Sans jamais atteindre le sommet: Voyage dans l'Himalaya by Cognetti Paolo

Sans jamais atteindre le sommet: Voyage dans l'Himalaya by Cognetti Paolo

Auteur:Cognetti, Paolo
La langue: fra
Format: epub
Éditeur: Stock
Publié: 2019-05-08T22:00:00+00:00


L’après-midi, je lavai mon linge dans le torrent et l’étendis au soleil. Je demandai à Sete de l’aide pour mes cheveux, me savonnai le reste du corps avec une bassine d’eau tiède et enfilai des vêtements propres. Mes compagnons aussi faisaient peau neuve, tiraient des cordes d’une tente à l’autre et mettaient leur lessive à sécher : ce n’est qu’en prenant de la distance, quand je me retournai pour contempler notre camp, que je me rendis compte du comique de notre sacrilège. Sur les étendoirs, nos caleçons volaient au vent ; sur les toits, sur les murs, sur les mâts en bois, s’agitaient les drapeaux de prières : mais le bouddhisme apprécie l’ironie et personne, à Shey, ne s’en offusquerait. Inspiré par la scène, je pensai que, dans le royaume du vent, ces lambeaux de tissu aux couleurs passées étaient précisément là pour le vénérer. Nul ne verrait le vent s’il n’avait rien à faire voler : les drapeaux rendent visible l’invisible. Et avec eux, les gypaètes et les griffons qui montaient dans les airs, les ailes déployées et immobiles, ministres du culte des airs.
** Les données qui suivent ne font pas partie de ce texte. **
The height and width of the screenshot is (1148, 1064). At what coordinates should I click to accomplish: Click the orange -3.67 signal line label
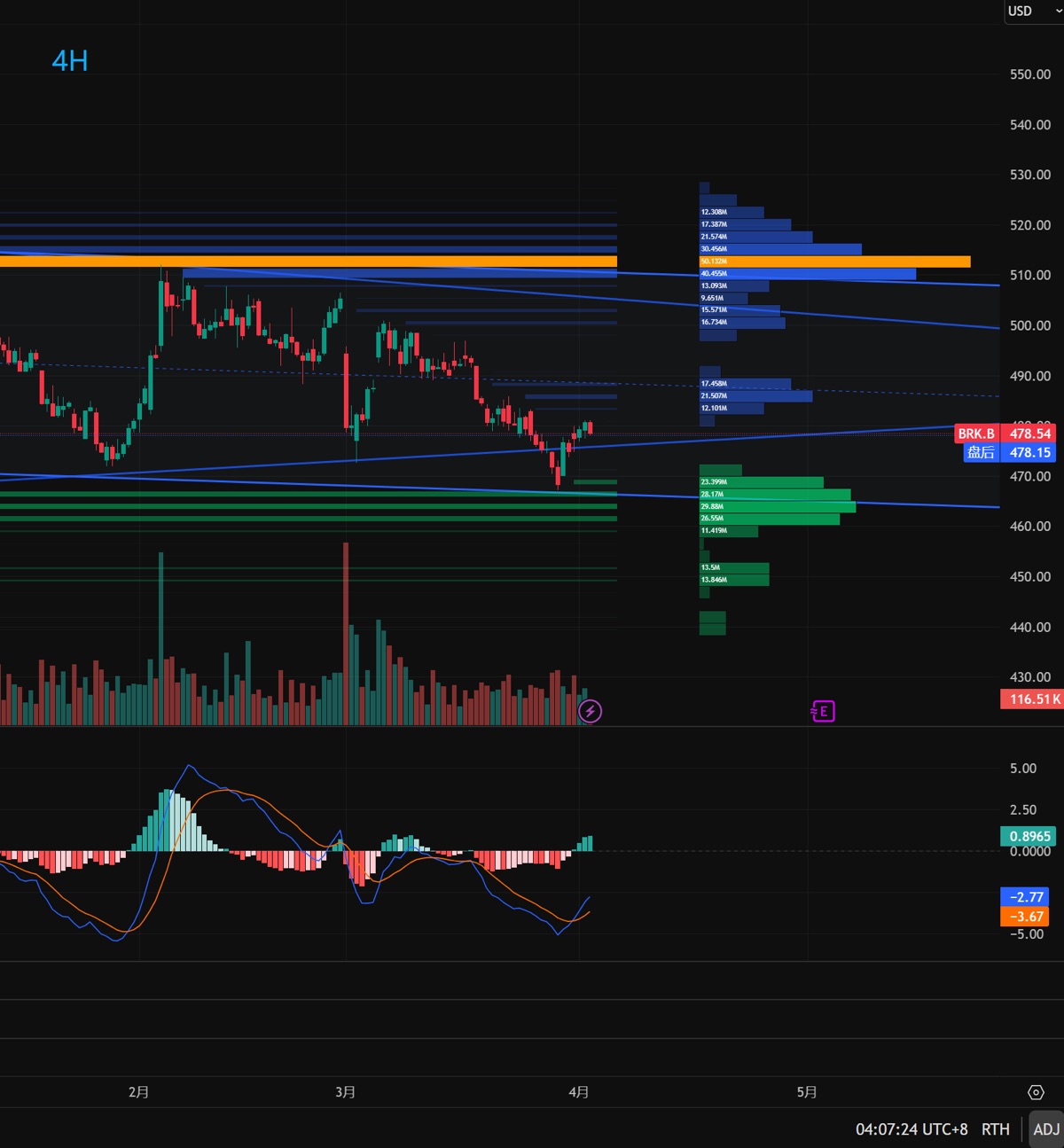coord(1025,917)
Je me promenais au milieu des moulins à prières quand la petite fille de la veille vint à ma rencontre, suivie de Kanjiroba. Elle voulait me montrer quelque chose en cachette, me tendit son poing et l’ouvrit : c’était un fossile de coquillage, souvenir de l’époque où l’Himalaya était au fond de la mer. Puis l’Inde, qui était alors une gigantesque île errante, était allée battre contre la Chine, le choc avait fait se dresser les montagnes, propulsant les coquillages à 4 000 mètres d’altitude. Je fis non de la tête. Je n’aimais ni le commerce de fossiles, ni les vendeurs en culottes courtes. La fillette fut un peu déçue. J’avais du chocolat quelque part dans une poche et lui en offris pour la consoler. Elle se tourna vers sa tente pour contrôler, j’imagine, que l’adulte qui l’avait envoyée n’était pas en train de la surveiller, puis m’arracha la tablette des mains et se sauva à toutes jambes.

Je m’assis contre l’un des moulins à prières et observai le monastère. Plus haut, sur les vertes pentes du mont Somdo, une harde de bharals paissait au soleil. Pas de léopard en vue, mais le ciel de l’après-midi était limpide et à cette hauteur la lumière avait quelque chose d’absolu, atteignait son état le plus pur. Et il en allait de même pour l’air raréfié que je respirais, l’eau glacée que je caressais du revers de la main, la roche chauffée au soleil contre laquelle je m’étais assis. À cette pureté en correspondait une autre au fond de moi, c’était la réflexion au bout de laquelle j’essayais d’aller : le vent, le torrent, la lumière, la pierre étaient faits de la même substance que mon sang, mes fibres, mes organes, et les faisaient entrer en résonance comme le tambour du moine avait secoué mes membranes. Boum , boum , boum : je suis fait de ça, de ça, de ça.